Many will take detailed notes and ask remarkably specific questions about the tiniest aspects of the plan, which runs to over 200 pages. I suspect they'll have a tougher time than normal maintaining their enthusiasm for the process, however. Rarely has a budget felt more aspirational, and less relevant.


The basic details are interesting to note. The president has budgeted a deficit for fiscal 2012 of $1.1 trillion, or about 7% of GDP. Deficits fall to 3.1% of GDP by the end of the decade, according to the plan, while debt as a share of GDP will rise to 77% over that time frame. Revenues are forecast to increase substantially from fiscal 2011, while outlays decline. Much of the improvement in the budget picture comes from a strengthening economy, despite the fact that the administration's economic forecasts look, to me, to be a little too pessimistic. I would be surprised if real GDP increased just 2.7%, year-on-year, in 2011. Unemployment forecasts also look too dour. On the bright side (for the administration), a pessimistic forecast will increase the scope for good news surprises down the road.

But while the president proposes budgets, Congress passes budget resolutions and appropriations, and the Republican party controls the House of Representative. That means that many of the specific line items in the budget aren't worth the paper they're printed on. Taxation of carried interest? Forget about it. An end to fossil fuel subsidies? Just like last year, it's dead on arrival. Perhaps saddest of all is the president's proposal to reauthorise the nation's transportation funding law, to be paid for with "bipartisan financing for Transportation Trust Fund". The bipartisan financing plan would raise $140 billion through 2016, if it weren't less likely to be found than a yeti riding a unicorn.

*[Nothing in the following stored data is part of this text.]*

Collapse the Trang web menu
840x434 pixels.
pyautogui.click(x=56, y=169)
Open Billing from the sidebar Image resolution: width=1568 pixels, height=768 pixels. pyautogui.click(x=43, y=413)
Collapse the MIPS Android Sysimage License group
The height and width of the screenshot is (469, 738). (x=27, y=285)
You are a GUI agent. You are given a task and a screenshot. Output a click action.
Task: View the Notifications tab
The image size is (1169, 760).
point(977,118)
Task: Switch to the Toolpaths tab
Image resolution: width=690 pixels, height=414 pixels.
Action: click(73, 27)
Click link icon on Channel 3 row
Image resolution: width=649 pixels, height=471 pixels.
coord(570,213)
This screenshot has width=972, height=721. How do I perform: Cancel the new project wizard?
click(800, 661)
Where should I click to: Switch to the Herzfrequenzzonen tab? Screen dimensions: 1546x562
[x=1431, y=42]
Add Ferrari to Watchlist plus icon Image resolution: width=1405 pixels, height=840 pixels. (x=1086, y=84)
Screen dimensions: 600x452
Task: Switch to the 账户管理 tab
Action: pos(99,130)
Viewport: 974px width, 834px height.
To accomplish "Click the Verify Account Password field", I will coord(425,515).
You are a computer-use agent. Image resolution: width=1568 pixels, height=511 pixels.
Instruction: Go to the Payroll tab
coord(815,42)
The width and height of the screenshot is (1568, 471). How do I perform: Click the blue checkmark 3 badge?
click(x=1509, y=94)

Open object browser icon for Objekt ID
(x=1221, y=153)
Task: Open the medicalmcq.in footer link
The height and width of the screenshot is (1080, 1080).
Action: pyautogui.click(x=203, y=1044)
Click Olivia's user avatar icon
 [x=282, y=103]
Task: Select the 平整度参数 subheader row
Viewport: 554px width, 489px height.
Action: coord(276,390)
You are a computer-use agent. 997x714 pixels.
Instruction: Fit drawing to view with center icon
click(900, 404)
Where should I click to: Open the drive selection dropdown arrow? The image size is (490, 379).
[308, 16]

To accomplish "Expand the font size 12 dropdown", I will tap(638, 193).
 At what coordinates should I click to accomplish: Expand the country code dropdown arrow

The budget is somewhat valuable as a guide to the spending cuts the president may be willing to tolerate. But here, as with the Republican proposals that have trickled out over the past week, early negotiations between the parties are an exercise in furiously ignoring the nature of the country's real fiscal problems. While the parties bicker over funding levels for non-defence, discretionary spending items, the bulk of the budget—and the part that's reponsible for most of the long-term spending growth—is treated like an afterthought.

The situation is thoroughly depressing. Washington seems to have finally gotten itself in the mood to cut deficits. Unfortunately, the cuts that result are likely to be unhelpful, or possibly counterproductive, as leaders slash useful programmes to the bone because they're too scared to talk about reining in health care spending, or cutting wasteful defence programmes, or raising taxes.

It's hard to imagine something worse than a bruising political battle that threatens to shut down the government or throw it into default. But a bruising political battle that threatens to shut down the government or throw it into default without doing a thing about the long-run budget problem would probably do it.